I have an issue with some of my users misusing chmod by doing things like
chmod 777 ~ -Rf
I'd like to disable chmod so that only users with full sudo rights (I.E. IT) have rights. Are there any downsides to this that I might be overlooking?
Does apache or any other common part of linux require access to chmod that I'm overlooking?
Additionally, would the best way to do this just be:
chmod 700 /bin/chmod
Thanks!
EDIT:
To clarify, I know there are ways around it, and I know that educating my users is the right thing to do. But people don't always do what I tell them to do. Computers will... if I force my users to ask me before using chmod, I can educate them on why their rights were taken away, instruct them on the right way to do it, and selectively grant them sudo rights to chmod what they need to chmod.
At the same time, I'm hesitant to mess with one of the fundamental commands of a linux shell. What I'm asking is, does anyone know of any side effects I might be overlooking? I.E. when you create a file, does it call chmod to set the initial permissions, or is that unrelated? Does a file copy need chmod? Are there standard services that rely on chmod that might break if only root had access to chmod?
imho, this sounds like looking for a technical solution to a human problem.
Do you allow users to use certificates to SSH in? Or write scripts (shell, CGIs, etc?)
Without access to chmod, they won't be able to set the necessary permissions to make ssh certificates work (some people might see that an an advantage, but if that's the case, you should be editing pam.conf to disallow it entirely), they'd have to call the interpreter w/ the script as an argument (eg,
perl script.pl
), rather than the script directly, and a webserver will refuse to run their CGIs as the permissions aren't set correctly.Depending on what the user's default group is, and how you have the default umask set up, it's also possible that files created won't be be readable by the webserver, and so can't be served at all, CGI or otherwise. Also, lack of chmod means that you can't correct problem permissions from files that were moved over via scp, which is permission preserving by default.
... giving the users sudo rights to chmod is possibly an even bigger can of worms -- as then they'd be able to run the commands as root, not as themselves, so they could affect the permissions of any user. You'd be better off making a 'chmodders' group, setting the permission on chmod to 0750, and add people to the group who are allowed to use it.

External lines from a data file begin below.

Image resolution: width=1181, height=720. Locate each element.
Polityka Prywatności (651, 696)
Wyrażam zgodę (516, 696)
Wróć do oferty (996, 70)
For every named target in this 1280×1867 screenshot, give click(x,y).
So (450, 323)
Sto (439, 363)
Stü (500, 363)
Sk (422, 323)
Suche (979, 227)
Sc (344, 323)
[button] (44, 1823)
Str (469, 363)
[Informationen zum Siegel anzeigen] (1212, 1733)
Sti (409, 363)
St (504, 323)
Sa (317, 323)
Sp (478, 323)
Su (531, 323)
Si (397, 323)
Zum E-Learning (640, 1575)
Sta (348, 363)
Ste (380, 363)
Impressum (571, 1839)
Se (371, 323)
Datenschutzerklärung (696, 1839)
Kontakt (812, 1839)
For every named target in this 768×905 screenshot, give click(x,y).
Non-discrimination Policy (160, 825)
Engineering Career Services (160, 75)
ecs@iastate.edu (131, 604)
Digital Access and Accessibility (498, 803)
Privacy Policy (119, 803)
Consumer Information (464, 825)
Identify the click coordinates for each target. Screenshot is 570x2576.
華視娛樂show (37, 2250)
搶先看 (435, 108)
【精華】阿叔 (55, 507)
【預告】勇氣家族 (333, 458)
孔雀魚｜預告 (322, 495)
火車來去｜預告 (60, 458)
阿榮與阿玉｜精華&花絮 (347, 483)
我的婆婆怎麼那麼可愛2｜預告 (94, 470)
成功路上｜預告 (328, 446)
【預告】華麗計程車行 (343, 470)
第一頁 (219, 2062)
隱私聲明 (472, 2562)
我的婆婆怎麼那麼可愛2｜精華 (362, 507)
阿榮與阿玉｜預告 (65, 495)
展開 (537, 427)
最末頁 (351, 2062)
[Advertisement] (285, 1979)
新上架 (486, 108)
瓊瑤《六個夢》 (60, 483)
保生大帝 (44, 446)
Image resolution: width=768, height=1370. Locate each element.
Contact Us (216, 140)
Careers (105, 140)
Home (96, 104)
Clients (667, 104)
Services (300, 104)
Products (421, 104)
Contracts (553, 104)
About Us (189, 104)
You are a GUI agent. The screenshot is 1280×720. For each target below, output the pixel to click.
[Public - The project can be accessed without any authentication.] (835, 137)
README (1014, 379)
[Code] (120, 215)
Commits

If you still want to do this, you can do it by moving the binary file from
/bin/chmod
to some other path like/root/chmod
.To make the users think the tool is still available, you can create a script that does nothing in the original path under
/bin
.This way you can disable the
chmod
tool unless you specify the full path/root/chmod
.The cons are that chmod would not be available to any script that is run as non-root user which might break some things.
It is not clear what are your real requirements, but might look at this question and the solutions.